In the all-new EPISODE INTERmission of Final Fantasy VII Remake, Yuffie Kisaragi—a self-described “materia hunter and elite special forces operative for the new Wutai government”—arrives alone in the sprawling city of Midgar. Before she begins her special mission, however, she is joined by Sonon Kusakabe, a fellow ninja from Wutai.
Although Sonon is older than Yuffie, he lets her take the lead on their mission. In his own words, “I’ve got a few years on you . . . but out of us two, you’ve done this longer.” Even though Sonon seems stronger and wiser, he chooses a support role so he can help and serve Yuffie. His decision likely has roots in memories of his younger sister, Melphie, whose death was caused by Shinra, the corrupt yet powerful corporation that conquered Wutai.
The more I saw of Sonon’s humility while playing EPISODE INTERmission, the more I was reminded of the way Christians are instructed to treat one another in Philippians 2: “Rather, in humility value others above yourselves, not looking to your own interests but each of you to the interests of the others.” Many people would balk at calling a teenager like Yuffie “boss,” as Sonon chooses to. But Sonon’s words and actions demonstrate his deference and brotherly love for the younger ninja. While on a crowded train, Sonon even uses his own body as a shield to create some space for a motion-sick Yuffie.
Sonon also supports Yuffie in battle; in fact, his combat animation illustrates his humble care for his friend. Sonon is not a playable character; instead, he is equipped with abilities designed to heal Yuffie, draw an enemy’s attention away from her, and even “synergize” with her to perform more powerful, coordinated attacks. At times, Sonon catches Yuffie if she gets knocked backward by an enemy.
The player, as Yuffie, has a chance to experience Sonon’s brotherly love through the unique gameplay animation and combat mechanics. In many other games, non-player characters only assist in dealing damage to enemies, but Sonon also actively looks out for Yuffie. His role as her guardian is perfectly visualized in the animation for his “Dance of the Dragon” special attack (called a “limit break”). This attack incorporates imagery of Leviathan, a FFVII Remake summon that is referred to as “Wutai’s guardian deity” in the game Crisis Core: Final Fantasy VII. Just as summons lend powerful assistance to players in battle, Sonon acts as Yuffie’s powerful ally.

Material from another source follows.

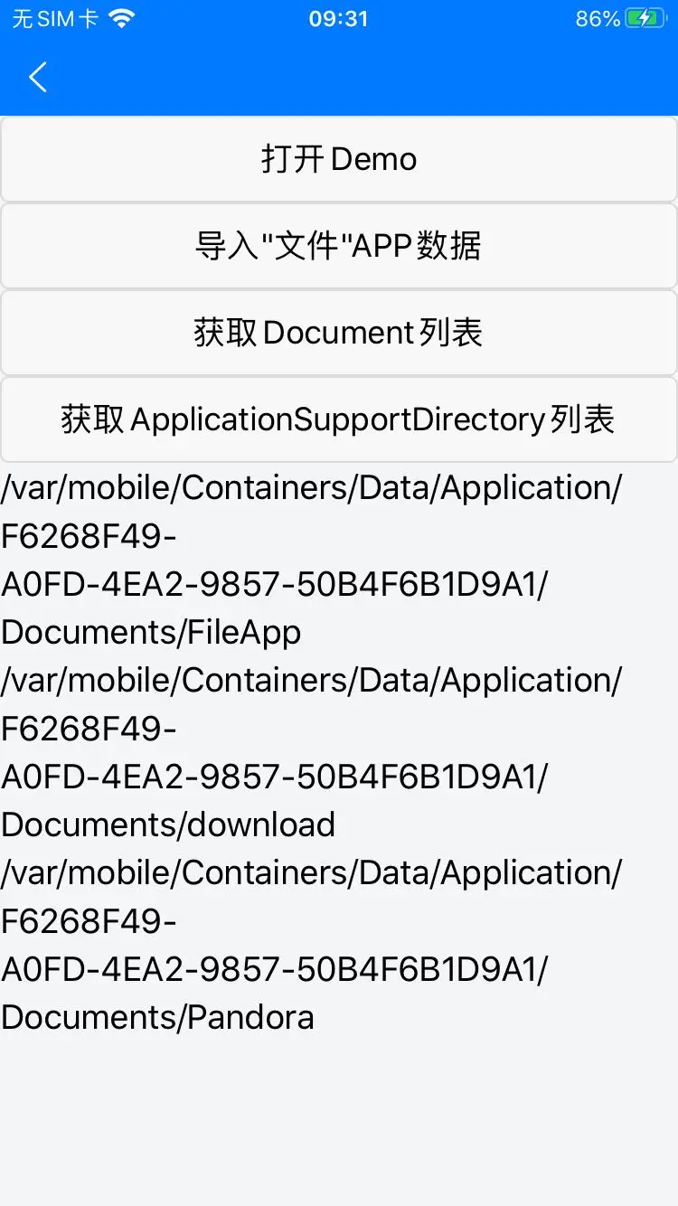Tap the 86% battery percentage
Screen dimensions: 678x1206
pyautogui.click(x=598, y=19)
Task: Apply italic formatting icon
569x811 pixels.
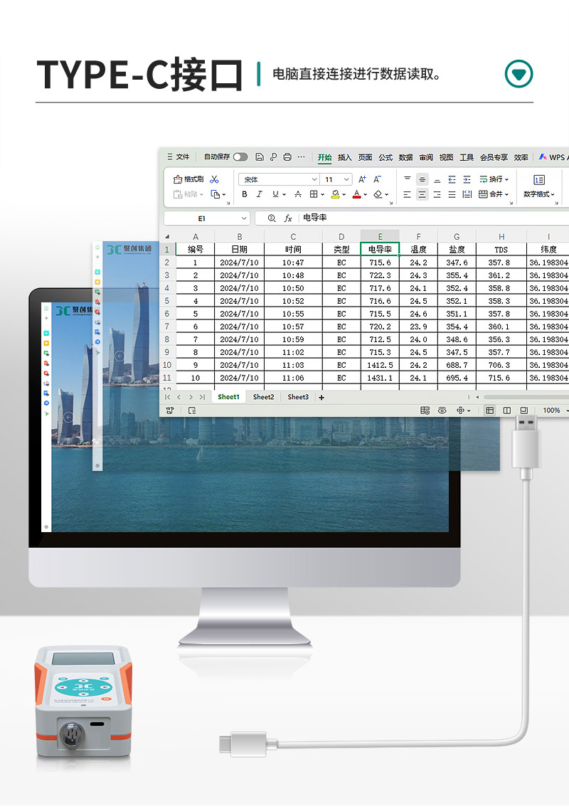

Sonon's combat animation illustrates his humble care for his friend.
The way that Sonon humbly supports Yuffie illustrates how brothers and sisters in Christ should treat each other: considering each other’s needs first and taking the initiative to support one another. As Paul wrote to the Galatian church, “Carry each other’s burdens, and in this way you will fulfill the law of Christ.”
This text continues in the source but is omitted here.